What you’ll be doing...
SMO Analytics team is a part of the Verizon Service Now Team. Our Goal is to reduce the number of contacts (Incidents, Calls or Chats) to Service Desk, look at the ways to promote self-help by Leverage AI\ML Algorithms and Technologies. We also work with Desktop Engineering & Planning team on AIOPs Solutions to identify the issues proactively, event correlation and RCA. Our North Star is the employee experience. To provide the insights needed to fulfill this goal, we have core teams focused on Analytics, Data Visualization, Data Engineering and RPA. As part of emerging tech you will be working on various tech stacks related to AI/ML, Public Cloud Tools like Sagemaker, Comprehend, Lambda etc. along with in platform analytics tools like Splunk, Servicenow, Moogsoft etc.
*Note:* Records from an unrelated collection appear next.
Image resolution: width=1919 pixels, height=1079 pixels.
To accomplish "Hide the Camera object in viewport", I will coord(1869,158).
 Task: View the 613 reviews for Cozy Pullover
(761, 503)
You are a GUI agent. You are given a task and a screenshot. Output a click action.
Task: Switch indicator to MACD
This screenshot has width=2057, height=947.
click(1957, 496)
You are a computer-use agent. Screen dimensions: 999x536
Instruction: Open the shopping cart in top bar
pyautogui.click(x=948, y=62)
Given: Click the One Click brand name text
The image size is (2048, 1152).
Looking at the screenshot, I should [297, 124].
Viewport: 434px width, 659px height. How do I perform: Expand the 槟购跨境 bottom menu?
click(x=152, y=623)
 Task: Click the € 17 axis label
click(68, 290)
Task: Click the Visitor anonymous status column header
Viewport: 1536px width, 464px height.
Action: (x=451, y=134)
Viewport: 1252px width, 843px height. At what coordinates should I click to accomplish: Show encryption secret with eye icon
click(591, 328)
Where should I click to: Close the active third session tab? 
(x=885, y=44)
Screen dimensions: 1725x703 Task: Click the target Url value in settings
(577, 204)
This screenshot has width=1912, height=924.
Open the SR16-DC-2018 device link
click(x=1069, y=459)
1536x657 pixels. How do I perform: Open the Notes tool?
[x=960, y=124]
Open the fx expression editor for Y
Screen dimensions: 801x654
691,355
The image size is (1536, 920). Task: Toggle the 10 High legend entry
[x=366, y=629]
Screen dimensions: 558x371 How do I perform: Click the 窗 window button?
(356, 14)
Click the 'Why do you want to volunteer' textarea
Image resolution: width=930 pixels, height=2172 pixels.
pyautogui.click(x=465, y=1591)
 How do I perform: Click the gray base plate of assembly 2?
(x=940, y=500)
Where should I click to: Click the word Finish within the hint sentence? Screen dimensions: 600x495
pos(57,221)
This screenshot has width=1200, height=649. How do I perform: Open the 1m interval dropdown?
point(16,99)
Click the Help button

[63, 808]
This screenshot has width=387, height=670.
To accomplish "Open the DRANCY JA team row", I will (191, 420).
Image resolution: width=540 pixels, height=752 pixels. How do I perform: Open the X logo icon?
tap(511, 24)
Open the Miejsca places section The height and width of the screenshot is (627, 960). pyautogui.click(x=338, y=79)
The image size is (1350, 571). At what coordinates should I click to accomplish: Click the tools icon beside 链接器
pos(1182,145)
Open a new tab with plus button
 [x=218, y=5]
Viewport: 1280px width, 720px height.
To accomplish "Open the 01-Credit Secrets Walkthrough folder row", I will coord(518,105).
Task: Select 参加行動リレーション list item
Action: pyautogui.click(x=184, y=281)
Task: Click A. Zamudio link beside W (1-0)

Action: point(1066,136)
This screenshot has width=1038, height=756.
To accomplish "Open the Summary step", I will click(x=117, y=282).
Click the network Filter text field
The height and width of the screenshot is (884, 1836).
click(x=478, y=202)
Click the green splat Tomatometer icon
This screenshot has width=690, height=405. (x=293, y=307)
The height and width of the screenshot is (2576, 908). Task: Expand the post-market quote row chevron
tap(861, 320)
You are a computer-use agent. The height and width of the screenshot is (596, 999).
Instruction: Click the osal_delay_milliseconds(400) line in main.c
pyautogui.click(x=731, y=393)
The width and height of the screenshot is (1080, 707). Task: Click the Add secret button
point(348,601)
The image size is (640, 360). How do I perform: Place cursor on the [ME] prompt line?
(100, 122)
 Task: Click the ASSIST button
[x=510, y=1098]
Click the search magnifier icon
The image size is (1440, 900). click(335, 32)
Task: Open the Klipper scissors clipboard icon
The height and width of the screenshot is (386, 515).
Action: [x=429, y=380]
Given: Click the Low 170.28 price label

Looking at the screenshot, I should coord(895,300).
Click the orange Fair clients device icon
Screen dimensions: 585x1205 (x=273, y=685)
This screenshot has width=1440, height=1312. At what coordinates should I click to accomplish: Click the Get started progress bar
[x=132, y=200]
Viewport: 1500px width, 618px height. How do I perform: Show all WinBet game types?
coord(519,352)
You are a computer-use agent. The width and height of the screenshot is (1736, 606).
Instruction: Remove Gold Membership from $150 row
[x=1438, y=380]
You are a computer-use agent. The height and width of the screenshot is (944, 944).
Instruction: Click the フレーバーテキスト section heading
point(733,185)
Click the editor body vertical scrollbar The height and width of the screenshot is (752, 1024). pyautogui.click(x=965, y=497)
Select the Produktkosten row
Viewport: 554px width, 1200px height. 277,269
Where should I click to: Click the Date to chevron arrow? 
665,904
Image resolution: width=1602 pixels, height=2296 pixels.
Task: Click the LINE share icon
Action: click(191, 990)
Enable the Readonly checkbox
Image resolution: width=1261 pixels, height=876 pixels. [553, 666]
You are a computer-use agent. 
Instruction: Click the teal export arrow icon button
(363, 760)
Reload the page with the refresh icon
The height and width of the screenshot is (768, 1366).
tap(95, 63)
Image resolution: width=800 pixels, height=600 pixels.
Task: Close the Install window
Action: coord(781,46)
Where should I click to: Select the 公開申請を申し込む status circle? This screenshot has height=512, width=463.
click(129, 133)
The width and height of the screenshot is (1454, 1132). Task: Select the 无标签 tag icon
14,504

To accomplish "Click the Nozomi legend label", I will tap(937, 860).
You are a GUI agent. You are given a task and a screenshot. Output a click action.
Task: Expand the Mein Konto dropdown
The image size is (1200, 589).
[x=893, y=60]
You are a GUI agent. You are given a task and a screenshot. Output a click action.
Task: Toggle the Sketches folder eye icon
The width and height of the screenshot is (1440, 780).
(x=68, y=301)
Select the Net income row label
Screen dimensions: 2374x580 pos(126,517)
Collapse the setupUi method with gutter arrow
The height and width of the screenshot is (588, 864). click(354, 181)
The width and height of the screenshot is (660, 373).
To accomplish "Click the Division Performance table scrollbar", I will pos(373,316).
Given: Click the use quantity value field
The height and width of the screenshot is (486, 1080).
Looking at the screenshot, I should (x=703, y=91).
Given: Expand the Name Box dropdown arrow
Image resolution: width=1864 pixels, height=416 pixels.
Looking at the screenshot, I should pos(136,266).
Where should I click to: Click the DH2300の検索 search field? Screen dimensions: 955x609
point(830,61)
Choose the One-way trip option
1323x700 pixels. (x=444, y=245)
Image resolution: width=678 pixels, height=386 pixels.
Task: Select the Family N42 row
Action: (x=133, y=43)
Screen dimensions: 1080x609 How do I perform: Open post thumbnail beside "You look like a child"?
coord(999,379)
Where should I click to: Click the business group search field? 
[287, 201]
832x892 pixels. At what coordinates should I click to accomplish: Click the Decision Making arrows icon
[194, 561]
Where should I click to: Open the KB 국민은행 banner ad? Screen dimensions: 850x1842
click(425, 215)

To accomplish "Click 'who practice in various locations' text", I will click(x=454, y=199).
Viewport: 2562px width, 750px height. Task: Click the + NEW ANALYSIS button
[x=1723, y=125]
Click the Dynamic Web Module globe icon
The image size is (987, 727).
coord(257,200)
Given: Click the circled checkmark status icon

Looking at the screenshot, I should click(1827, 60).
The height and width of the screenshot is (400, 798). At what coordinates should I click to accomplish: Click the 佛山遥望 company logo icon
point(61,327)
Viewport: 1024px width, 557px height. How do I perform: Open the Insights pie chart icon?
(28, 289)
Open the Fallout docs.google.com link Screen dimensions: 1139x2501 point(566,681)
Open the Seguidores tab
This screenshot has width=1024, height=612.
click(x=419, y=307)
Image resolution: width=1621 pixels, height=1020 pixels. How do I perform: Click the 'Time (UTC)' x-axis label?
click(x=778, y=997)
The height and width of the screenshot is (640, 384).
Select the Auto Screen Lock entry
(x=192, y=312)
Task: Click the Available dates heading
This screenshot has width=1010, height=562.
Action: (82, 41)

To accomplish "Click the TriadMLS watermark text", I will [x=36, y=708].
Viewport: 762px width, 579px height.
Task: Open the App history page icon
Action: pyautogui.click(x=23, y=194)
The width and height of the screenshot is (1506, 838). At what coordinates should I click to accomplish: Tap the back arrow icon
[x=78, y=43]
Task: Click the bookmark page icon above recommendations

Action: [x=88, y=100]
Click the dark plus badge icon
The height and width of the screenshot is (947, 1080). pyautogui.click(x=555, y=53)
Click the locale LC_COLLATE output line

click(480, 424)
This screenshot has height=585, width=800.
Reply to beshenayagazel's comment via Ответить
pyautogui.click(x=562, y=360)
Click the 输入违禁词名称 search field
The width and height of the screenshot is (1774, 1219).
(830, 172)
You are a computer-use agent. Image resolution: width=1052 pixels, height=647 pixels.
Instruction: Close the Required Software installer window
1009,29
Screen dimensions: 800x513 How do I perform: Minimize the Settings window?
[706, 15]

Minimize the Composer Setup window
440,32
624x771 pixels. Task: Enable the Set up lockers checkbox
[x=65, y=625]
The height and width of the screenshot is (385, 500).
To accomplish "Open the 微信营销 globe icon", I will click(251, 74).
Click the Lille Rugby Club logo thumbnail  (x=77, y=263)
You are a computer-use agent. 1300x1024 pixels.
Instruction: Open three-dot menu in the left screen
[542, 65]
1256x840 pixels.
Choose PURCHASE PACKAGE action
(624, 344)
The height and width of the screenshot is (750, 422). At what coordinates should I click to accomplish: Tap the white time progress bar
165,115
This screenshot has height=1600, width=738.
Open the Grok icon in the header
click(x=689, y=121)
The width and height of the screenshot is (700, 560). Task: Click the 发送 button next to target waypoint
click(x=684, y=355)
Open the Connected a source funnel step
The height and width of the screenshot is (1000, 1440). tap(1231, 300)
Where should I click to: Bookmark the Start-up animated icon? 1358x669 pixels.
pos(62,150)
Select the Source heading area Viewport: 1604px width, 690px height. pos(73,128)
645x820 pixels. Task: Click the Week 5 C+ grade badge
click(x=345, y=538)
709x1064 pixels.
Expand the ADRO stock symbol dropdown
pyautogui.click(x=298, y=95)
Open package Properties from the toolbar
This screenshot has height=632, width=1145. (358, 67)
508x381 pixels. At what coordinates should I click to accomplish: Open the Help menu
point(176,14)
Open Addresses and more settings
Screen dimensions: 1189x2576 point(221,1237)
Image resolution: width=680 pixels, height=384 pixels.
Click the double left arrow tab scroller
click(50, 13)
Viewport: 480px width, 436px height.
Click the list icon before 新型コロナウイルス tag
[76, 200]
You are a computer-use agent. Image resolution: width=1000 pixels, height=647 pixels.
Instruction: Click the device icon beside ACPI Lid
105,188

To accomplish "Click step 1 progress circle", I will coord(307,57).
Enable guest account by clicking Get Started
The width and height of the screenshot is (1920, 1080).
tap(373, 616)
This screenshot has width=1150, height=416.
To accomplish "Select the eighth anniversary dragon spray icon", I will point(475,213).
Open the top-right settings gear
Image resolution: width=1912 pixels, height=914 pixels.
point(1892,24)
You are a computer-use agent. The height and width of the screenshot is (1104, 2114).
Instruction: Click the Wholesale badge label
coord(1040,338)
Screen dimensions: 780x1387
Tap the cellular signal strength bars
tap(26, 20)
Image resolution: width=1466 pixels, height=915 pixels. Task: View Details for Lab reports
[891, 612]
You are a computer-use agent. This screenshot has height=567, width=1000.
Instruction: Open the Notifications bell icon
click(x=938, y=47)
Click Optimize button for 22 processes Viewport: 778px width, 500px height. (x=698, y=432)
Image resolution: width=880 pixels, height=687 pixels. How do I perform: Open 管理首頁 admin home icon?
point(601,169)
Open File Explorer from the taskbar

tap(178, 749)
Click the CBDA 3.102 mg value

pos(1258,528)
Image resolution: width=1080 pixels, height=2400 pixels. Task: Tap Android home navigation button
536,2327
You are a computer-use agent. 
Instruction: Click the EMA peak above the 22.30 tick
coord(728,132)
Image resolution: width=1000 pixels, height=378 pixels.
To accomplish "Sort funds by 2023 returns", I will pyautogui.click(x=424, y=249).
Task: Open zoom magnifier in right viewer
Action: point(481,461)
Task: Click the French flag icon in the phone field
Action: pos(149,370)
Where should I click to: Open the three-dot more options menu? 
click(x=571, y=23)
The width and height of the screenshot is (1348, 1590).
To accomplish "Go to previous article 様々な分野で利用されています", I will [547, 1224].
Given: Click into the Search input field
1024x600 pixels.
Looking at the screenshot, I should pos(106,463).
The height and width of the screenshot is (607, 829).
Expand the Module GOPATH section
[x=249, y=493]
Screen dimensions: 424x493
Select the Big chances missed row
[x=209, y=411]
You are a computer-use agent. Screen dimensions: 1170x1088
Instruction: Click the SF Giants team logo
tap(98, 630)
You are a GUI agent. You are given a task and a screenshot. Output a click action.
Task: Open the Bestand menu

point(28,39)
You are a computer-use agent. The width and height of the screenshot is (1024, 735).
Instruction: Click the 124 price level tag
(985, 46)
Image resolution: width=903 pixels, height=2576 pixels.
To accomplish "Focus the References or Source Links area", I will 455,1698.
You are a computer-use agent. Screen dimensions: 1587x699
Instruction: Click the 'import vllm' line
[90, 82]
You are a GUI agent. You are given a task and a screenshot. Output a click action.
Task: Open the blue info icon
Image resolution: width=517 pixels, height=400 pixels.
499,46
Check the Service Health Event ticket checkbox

Drive user stories and end-end engagement of analytics and feedback loop measurement partnering with Stakeholders and Internal Teams.
Generate Insights Using AI\ML and Data Science at its core.
Build Solutions using Machine Learning as well as Deep Learning and NLP.
Debug and Improve the Model Performance.
Manage and Analyze data in order to build high data driven business insights and high impact models to generate significant value.
Convert Data Insights to ML Solutions.
Handle the projects Independently End to End.
Work independently and collaboratively across various teams.
Where you'll be working:
This hybrid role will have a defined work location that includes work from home and assigned office days as set by the manager.
What we’re looking for...
You’ll need to have:
Bachelor's degree or one or more years of work experience.
Experience in Data Science Domain, applying AI/ML principles to real world applications.
Strong Fundamentals in Probabilities, Statistical Data Analysis.
Strong ML Experience - Exploratory Data Analysis, Model Selection, Hyper Parameter Tuning.
Experience working on Python - Pandas, Numpy, Scikit-Learn, NLTK.
Experience on any of the visualization tools like Qlik/Tableau.
Knowledge of Deep Learning (Keras, Tensorflow) or Time Series.
Experience on ITSD Domain, Public Cloud like AWS.
Even better if you have:
Two or more years of relevant work experience.
Basic knowledge of Big Data Ecosytem like Spark, Hadoop etc.
Teamwork, Problem-solving, good written and verbal communication skills.